We headed straight for the Bob Dylan mural because music was the theme.
And then we walked just a few blocks away to the Sidewalk Harp. It’s an interactive installation by artist Jen Lewin, and it mimics a 36-string harp.
It uses lasers! It makes pretty music! It lights up! (I have video up in my story highlights on IG.)
Someone walking by actually paused his phone call and stopped to ask me about it while I was playing with it. He said he walks by every morning on his way to work and hears music playing, but never thought it was the sculpture thing on the wall.
After, I crossed the street to take a picture of a cool fountain. So I saw when the guy who’d been reading a book on a bench nearby got up to go play with the harp for a while. It is very fun, Dude on a Bench.
Oh, and here’s that cool fountain I saw.
And on our way to the harp, I came across a bunch of really cool murals.

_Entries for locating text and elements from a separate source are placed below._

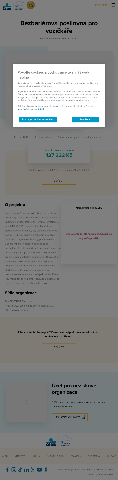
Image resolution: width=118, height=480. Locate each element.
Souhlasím (85, 119)
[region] (59, 95)
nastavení (58, 106)
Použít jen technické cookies (38, 119)
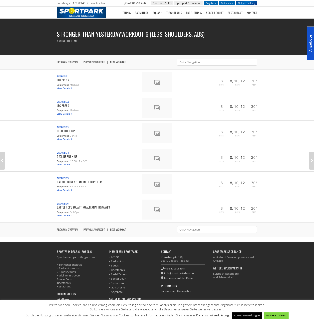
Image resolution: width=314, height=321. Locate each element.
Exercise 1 (63, 76)
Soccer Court (215, 12)
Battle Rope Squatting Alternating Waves (83, 207)
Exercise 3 (63, 127)
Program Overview (67, 62)
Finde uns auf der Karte (178, 278)
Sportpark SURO (162, 3)
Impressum (168, 291)
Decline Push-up (67, 156)
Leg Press (63, 80)
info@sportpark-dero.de (179, 273)
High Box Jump (66, 131)
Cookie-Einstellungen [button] (247, 315)
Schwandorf (225, 277)
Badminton (142, 12)
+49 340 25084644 (136, 3)
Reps (237, 85)
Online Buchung (247, 3)
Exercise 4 (63, 152)
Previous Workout (94, 62)
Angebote (211, 3)
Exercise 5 (63, 178)
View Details (64, 88)
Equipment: (63, 84)
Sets (221, 85)
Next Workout (118, 62)
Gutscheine (227, 3)
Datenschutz (185, 291)
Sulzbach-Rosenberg (226, 273)
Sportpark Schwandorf (189, 3)
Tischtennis (174, 12)
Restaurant (235, 12)
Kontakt (252, 12)
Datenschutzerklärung (212, 315)
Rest (254, 85)
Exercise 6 (63, 203)
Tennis (126, 12)
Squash (157, 12)
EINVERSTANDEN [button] (276, 315)
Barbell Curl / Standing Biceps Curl (80, 182)
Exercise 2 (63, 101)
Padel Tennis (194, 12)
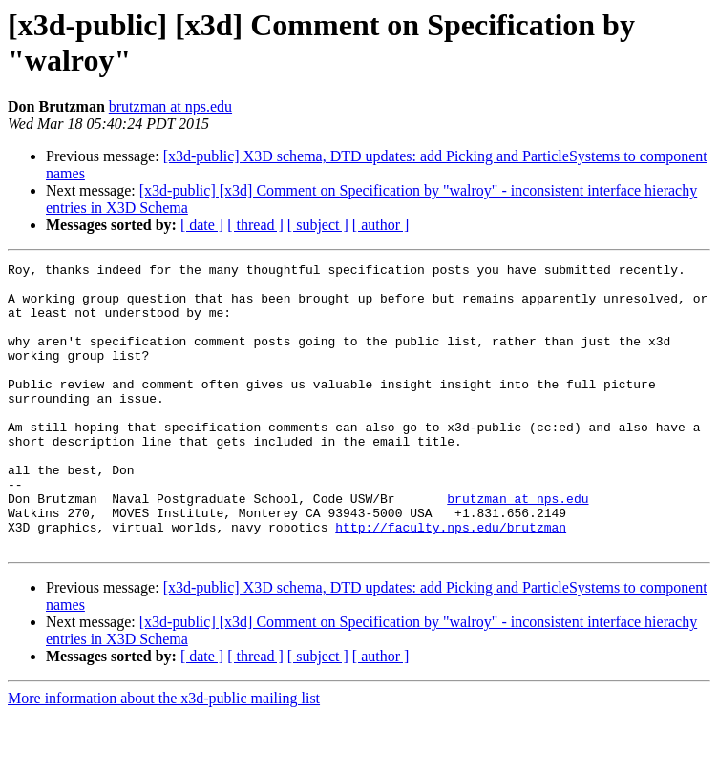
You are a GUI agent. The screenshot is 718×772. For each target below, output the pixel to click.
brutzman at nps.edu (170, 106)
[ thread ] (255, 225)
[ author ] (381, 225)
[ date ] (201, 225)
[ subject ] (317, 225)
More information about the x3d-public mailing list (164, 755)
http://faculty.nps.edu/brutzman (450, 581)
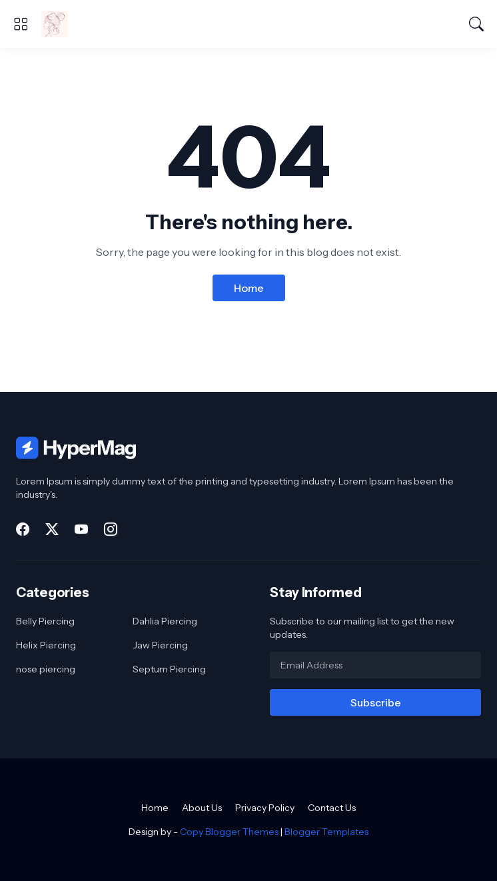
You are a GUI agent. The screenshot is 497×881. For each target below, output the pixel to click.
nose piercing (45, 669)
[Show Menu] (20, 24)
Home (249, 288)
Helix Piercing (46, 645)
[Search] (476, 24)
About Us (202, 808)
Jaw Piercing (160, 645)
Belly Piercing (45, 621)
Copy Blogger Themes (229, 832)
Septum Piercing (169, 669)
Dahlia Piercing (165, 621)
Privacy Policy (264, 808)
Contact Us (332, 808)
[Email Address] (375, 665)
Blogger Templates (326, 832)
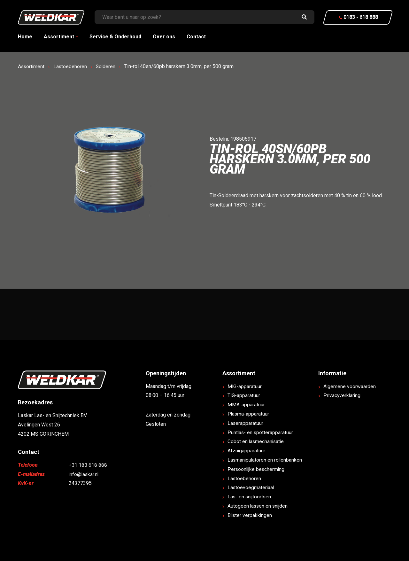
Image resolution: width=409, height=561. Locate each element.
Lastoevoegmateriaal (251, 487)
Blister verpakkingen (250, 515)
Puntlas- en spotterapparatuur (261, 432)
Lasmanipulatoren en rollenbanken (266, 460)
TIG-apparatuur (244, 395)
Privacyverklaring (342, 395)
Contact (196, 37)
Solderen (107, 66)
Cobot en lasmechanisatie (256, 441)
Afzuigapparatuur (247, 451)
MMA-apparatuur (246, 404)
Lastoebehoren (71, 66)
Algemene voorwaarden (349, 386)
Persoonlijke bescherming (257, 469)
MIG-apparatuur (245, 386)
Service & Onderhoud (115, 37)
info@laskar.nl (84, 474)
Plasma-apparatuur (249, 414)
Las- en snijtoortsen (250, 497)
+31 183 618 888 (88, 465)
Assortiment (59, 37)
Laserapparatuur (246, 423)
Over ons (164, 37)
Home (25, 37)
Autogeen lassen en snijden (258, 506)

I wanted to see the Stone Arch Bridge with the night lights on, but we would have had to waste a couple of hours, so we went at twilight, walking through the city, parallel to the river.
I did not use a filter on any of these. The sky is that beautiful all on its own.
The Stone Arch Bridge and Mill Ruins Park are kind of entwined. To get to the park, you walk under the arches on the western end of the bridge.
The bridge itself is beautiful, and its view is awesome.
We walked back on SE 6th Ave and made an interesting discovery. If you can’t pay a visit to all of the historic buildings in Minneapolis, you can visit their miniatures by walking SE 6th Ave from SE Main St to University Ave SE.
They line both sides of the street.
When we got back to the AirBnB, I sent this text to my best friend.
She thought I was a little ridiculous but was pretty supportive considering I sounded like a crazy person. It was the hunger. I was starving by the time we got back.
And, on that note, don’t judge my dinner. I was too hungry to figure out where to get food.
All the bridges and art.
Listening to: The Replacements catalogue
*Southeast Minneapolis is not in the southeastern section of Minneapolis. The University area is on the southern end of Eastern Minneapolis (because it’s east of the river…I assume. I didn’t actually ask anyone.).